## What is being asked
Below is a set of entries; give all of them again exactly.

## Provided information
=== Begin Enclosure ===

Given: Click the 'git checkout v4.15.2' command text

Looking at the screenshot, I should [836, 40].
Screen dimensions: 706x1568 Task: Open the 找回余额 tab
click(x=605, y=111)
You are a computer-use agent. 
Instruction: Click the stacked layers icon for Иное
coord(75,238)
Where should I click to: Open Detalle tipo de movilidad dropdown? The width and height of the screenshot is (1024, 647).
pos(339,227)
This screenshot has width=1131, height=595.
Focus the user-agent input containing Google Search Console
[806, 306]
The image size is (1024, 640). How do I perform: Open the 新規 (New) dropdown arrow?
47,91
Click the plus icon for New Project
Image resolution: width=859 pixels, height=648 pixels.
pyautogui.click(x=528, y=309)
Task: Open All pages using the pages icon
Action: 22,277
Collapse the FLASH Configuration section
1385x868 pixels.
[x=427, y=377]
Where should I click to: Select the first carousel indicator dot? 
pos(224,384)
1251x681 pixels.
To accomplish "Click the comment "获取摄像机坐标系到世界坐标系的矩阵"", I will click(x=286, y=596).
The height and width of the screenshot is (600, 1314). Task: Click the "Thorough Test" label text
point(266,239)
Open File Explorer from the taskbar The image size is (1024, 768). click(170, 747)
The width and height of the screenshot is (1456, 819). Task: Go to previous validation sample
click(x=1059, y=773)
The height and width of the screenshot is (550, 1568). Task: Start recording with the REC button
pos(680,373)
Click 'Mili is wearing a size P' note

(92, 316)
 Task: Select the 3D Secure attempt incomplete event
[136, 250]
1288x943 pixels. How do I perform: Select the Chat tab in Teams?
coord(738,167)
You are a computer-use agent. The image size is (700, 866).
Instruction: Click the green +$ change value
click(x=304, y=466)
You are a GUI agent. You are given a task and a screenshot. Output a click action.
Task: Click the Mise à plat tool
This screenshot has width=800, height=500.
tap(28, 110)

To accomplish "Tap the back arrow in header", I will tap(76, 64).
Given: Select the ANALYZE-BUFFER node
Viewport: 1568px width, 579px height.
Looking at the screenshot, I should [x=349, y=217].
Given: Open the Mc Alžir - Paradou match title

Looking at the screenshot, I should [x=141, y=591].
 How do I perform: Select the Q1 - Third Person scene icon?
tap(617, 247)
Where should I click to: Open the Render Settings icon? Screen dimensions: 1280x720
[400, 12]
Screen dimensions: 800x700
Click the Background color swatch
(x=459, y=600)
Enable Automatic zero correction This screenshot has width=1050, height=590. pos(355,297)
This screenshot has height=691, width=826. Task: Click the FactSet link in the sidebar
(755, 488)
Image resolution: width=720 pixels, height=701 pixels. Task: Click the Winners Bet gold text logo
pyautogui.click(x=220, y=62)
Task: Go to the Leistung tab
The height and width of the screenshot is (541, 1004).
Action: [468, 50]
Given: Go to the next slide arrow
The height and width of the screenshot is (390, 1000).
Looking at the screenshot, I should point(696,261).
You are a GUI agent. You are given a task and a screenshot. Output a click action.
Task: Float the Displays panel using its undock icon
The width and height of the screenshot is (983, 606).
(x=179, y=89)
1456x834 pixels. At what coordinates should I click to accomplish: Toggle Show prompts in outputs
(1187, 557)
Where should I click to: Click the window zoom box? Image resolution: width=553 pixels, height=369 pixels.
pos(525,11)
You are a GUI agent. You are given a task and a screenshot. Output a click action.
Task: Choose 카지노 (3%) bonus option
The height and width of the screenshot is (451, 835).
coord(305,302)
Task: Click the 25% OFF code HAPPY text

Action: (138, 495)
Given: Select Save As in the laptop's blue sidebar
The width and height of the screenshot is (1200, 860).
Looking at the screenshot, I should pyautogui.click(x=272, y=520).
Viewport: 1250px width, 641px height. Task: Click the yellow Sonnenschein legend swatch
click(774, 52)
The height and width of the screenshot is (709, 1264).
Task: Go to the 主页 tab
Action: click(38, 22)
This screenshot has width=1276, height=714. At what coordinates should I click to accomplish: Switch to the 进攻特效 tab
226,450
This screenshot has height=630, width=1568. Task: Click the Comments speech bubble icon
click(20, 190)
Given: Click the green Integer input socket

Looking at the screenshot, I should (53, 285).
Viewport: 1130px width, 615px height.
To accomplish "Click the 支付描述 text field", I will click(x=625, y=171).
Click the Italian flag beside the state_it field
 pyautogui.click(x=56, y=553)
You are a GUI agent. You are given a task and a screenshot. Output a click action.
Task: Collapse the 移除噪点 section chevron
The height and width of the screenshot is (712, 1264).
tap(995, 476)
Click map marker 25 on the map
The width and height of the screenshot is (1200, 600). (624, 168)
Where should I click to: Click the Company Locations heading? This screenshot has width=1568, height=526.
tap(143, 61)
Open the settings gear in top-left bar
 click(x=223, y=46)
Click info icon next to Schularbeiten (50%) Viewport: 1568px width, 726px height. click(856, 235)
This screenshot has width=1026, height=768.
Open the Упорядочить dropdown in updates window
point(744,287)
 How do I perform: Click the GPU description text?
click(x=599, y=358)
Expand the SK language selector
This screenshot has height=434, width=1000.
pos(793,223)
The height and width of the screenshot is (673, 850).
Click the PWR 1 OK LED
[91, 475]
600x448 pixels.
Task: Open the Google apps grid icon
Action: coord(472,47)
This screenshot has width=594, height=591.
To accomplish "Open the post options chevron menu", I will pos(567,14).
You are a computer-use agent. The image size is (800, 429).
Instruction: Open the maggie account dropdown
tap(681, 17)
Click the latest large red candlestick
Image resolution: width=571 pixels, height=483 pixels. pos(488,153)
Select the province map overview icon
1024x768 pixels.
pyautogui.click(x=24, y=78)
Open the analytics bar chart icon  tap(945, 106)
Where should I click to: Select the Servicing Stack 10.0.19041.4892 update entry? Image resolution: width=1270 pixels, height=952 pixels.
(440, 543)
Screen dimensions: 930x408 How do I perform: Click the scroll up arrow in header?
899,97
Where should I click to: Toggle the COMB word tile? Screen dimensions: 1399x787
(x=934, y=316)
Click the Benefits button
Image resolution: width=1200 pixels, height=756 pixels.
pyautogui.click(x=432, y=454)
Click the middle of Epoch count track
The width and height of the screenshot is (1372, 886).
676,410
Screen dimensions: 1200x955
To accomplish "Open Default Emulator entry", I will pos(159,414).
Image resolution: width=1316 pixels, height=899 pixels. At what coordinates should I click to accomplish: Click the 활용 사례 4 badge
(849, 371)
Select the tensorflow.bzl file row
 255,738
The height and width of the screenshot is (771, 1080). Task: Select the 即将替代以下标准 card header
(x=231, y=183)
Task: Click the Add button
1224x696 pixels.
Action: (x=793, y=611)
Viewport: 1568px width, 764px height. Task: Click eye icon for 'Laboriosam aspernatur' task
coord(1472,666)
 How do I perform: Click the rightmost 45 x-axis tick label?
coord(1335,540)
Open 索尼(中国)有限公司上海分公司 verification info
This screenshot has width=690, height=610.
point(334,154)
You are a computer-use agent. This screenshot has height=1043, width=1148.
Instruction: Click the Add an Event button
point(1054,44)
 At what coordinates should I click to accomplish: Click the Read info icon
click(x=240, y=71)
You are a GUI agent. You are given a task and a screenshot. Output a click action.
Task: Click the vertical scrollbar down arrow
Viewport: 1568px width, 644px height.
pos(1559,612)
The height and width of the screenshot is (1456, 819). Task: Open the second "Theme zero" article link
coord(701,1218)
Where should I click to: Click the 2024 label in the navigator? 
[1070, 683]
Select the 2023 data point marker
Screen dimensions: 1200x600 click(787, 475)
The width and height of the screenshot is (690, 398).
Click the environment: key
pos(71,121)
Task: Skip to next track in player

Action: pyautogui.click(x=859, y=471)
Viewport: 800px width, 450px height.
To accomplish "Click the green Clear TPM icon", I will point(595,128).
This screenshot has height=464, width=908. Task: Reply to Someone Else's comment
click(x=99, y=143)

=== End Enclosure ===

## Task answer
Given: Click the 'git checkout v4.15.2' command text

Looking at the screenshot, I should [836, 40].
Screen dimensions: 706x1568 Task: Open the 找回余额 tab
click(x=605, y=111)
You are a computer-use agent. 
Instruction: Click the stacked layers icon for Иное
coord(75,238)
Where should I click to: Open Detalle tipo de movilidad dropdown? The width and height of the screenshot is (1024, 647).
pos(339,227)
This screenshot has width=1131, height=595.
Focus the user-agent input containing Google Search Console
[806, 306]
The image size is (1024, 640). How do I perform: Open the 新規 (New) dropdown arrow?
47,91
Click the plus icon for New Project
Image resolution: width=859 pixels, height=648 pixels.
pyautogui.click(x=528, y=309)
Task: Open All pages using the pages icon
Action: 22,277
Collapse the FLASH Configuration section
1385x868 pixels.
[x=427, y=377]
Where should I click to: Select the first carousel indicator dot? 
pos(224,384)
1251x681 pixels.
To accomplish "Click the comment "获取摄像机坐标系到世界坐标系的矩阵"", I will click(x=286, y=596).
The height and width of the screenshot is (600, 1314). Task: Click the "Thorough Test" label text
point(266,239)
Open File Explorer from the taskbar The image size is (1024, 768). click(170, 747)
The width and height of the screenshot is (1456, 819). Task: Go to previous validation sample
click(x=1059, y=773)
The height and width of the screenshot is (550, 1568). Task: Start recording with the REC button
pos(680,373)
Click 'Mili is wearing a size P' note

(92, 316)
 Task: Select the 3D Secure attempt incomplete event
[136, 250]
1288x943 pixels. How do I perform: Select the Chat tab in Teams?
coord(738,167)
You are a computer-use agent. The image size is (700, 866).
Instruction: Click the green +$ change value
click(x=304, y=466)
You are a GUI agent. You are given a task and a screenshot. Output a click action.
Task: Click the Mise à plat tool
This screenshot has width=800, height=500.
tap(28, 110)

To accomplish "Tap the back arrow in header", I will tap(76, 64).
Given: Select the ANALYZE-BUFFER node
Viewport: 1568px width, 579px height.
Looking at the screenshot, I should [x=349, y=217].
Given: Open the Mc Alžir - Paradou match title

Looking at the screenshot, I should [x=141, y=591].
 How do I perform: Select the Q1 - Third Person scene icon?
tap(617, 247)
Where should I click to: Open the Render Settings icon? Screen dimensions: 1280x720
[400, 12]
Screen dimensions: 800x700
Click the Background color swatch
(x=459, y=600)
Enable Automatic zero correction This screenshot has width=1050, height=590. pos(355,297)
This screenshot has height=691, width=826. Task: Click the FactSet link in the sidebar
(755, 488)
Image resolution: width=720 pixels, height=701 pixels. Task: Click the Winners Bet gold text logo
pyautogui.click(x=220, y=62)
Task: Go to the Leistung tab
The height and width of the screenshot is (541, 1004).
Action: [468, 50]
Given: Go to the next slide arrow
The height and width of the screenshot is (390, 1000).
Looking at the screenshot, I should point(696,261).
You are a GUI agent. You are given a task and a screenshot. Output a click action.
Task: Float the Displays panel using its undock icon
The width and height of the screenshot is (983, 606).
(x=179, y=89)
1456x834 pixels. At what coordinates should I click to accomplish: Toggle Show prompts in outputs
(1187, 557)
Where should I click to: Click the window zoom box? Image resolution: width=553 pixels, height=369 pixels.
pos(525,11)
You are a GUI agent. You are given a task and a screenshot. Output a click action.
Task: Choose 카지노 (3%) bonus option
The height and width of the screenshot is (451, 835).
coord(305,302)
Task: Click the 25% OFF code HAPPY text

Action: (138, 495)
Given: Select Save As in the laptop's blue sidebar
The width and height of the screenshot is (1200, 860).
Looking at the screenshot, I should pyautogui.click(x=272, y=520).
Viewport: 1250px width, 641px height. Task: Click the yellow Sonnenschein legend swatch
click(774, 52)
The height and width of the screenshot is (709, 1264).
Task: Go to the 主页 tab
Action: click(38, 22)
This screenshot has width=1276, height=714. At what coordinates should I click to accomplish: Switch to the 进攻特效 tab
226,450
This screenshot has height=630, width=1568. Task: Click the Comments speech bubble icon
click(20, 190)
Given: Click the green Integer input socket

Looking at the screenshot, I should (53, 285).
Viewport: 1130px width, 615px height.
To accomplish "Click the 支付描述 text field", I will click(x=625, y=171).
Click the Italian flag beside the state_it field
 pyautogui.click(x=56, y=553)
You are a GUI agent. You are given a task and a screenshot. Output a click action.
Task: Collapse the 移除噪点 section chevron
The height and width of the screenshot is (712, 1264).
tap(995, 476)
Click map marker 25 on the map
The width and height of the screenshot is (1200, 600). (624, 168)
Where should I click to: Click the Company Locations heading? This screenshot has width=1568, height=526.
tap(143, 61)
Open the settings gear in top-left bar
 click(x=223, y=46)
Click info icon next to Schularbeiten (50%) Viewport: 1568px width, 726px height. click(856, 235)
This screenshot has width=1026, height=768.
Open the Упорядочить dropdown in updates window
point(744,287)
 How do I perform: Click the GPU description text?
click(x=599, y=358)
Expand the SK language selector
This screenshot has height=434, width=1000.
pos(793,223)
The height and width of the screenshot is (673, 850).
Click the PWR 1 OK LED
[91, 475]
600x448 pixels.
Task: Open the Google apps grid icon
Action: coord(472,47)
This screenshot has width=594, height=591.
To accomplish "Open the post options chevron menu", I will pos(567,14).
You are a computer-use agent. The image size is (800, 429).
Instruction: Open the maggie account dropdown
tap(681, 17)
Click the latest large red candlestick
Image resolution: width=571 pixels, height=483 pixels. pos(488,153)
Select the province map overview icon
1024x768 pixels.
pyautogui.click(x=24, y=78)
Open the analytics bar chart icon  tap(945, 106)
Where should I click to: Select the Servicing Stack 10.0.19041.4892 update entry? Image resolution: width=1270 pixels, height=952 pixels.
(440, 543)
Screen dimensions: 930x408 How do I perform: Click the scroll up arrow in header?
899,97
Where should I click to: Toggle the COMB word tile? Screen dimensions: 1399x787
(x=934, y=316)
Click the Benefits button
Image resolution: width=1200 pixels, height=756 pixels.
pyautogui.click(x=432, y=454)
Click the middle of Epoch count track
The width and height of the screenshot is (1372, 886).
676,410
Screen dimensions: 1200x955
To accomplish "Open Default Emulator entry", I will pos(159,414).
Image resolution: width=1316 pixels, height=899 pixels. At what coordinates should I click to accomplish: Click the 활용 사례 4 badge
(849, 371)
Select the tensorflow.bzl file row
 255,738
The height and width of the screenshot is (771, 1080). Task: Select the 即将替代以下标准 card header
(x=231, y=183)
Task: Click the Add button
1224x696 pixels.
Action: (x=793, y=611)
Viewport: 1568px width, 764px height. Task: Click eye icon for 'Laboriosam aspernatur' task
coord(1472,666)
 How do I perform: Click the rightmost 45 x-axis tick label?
coord(1335,540)
Open 索尼(中国)有限公司上海分公司 verification info
This screenshot has width=690, height=610.
point(334,154)
You are a computer-use agent. This screenshot has height=1043, width=1148.
Instruction: Click the Add an Event button
point(1054,44)
 At what coordinates should I click to accomplish: Click the Read info icon
click(x=240, y=71)
You are a GUI agent. You are given a task and a screenshot. Output a click action.
Task: Click the vertical scrollbar down arrow
Viewport: 1568px width, 644px height.
pos(1559,612)
The height and width of the screenshot is (1456, 819). Task: Open the second "Theme zero" article link
coord(701,1218)
Where should I click to: Click the 2024 label in the navigator? 
[1070, 683]
Select the 2023 data point marker
Screen dimensions: 1200x600 click(787, 475)
The width and height of the screenshot is (690, 398).
Click the environment: key
pos(71,121)
Task: Skip to next track in player

Action: pyautogui.click(x=859, y=471)
Viewport: 800px width, 450px height.
To accomplish "Click the green Clear TPM icon", I will point(595,128).
This screenshot has height=464, width=908. Task: Reply to Someone Else's comment
click(x=99, y=143)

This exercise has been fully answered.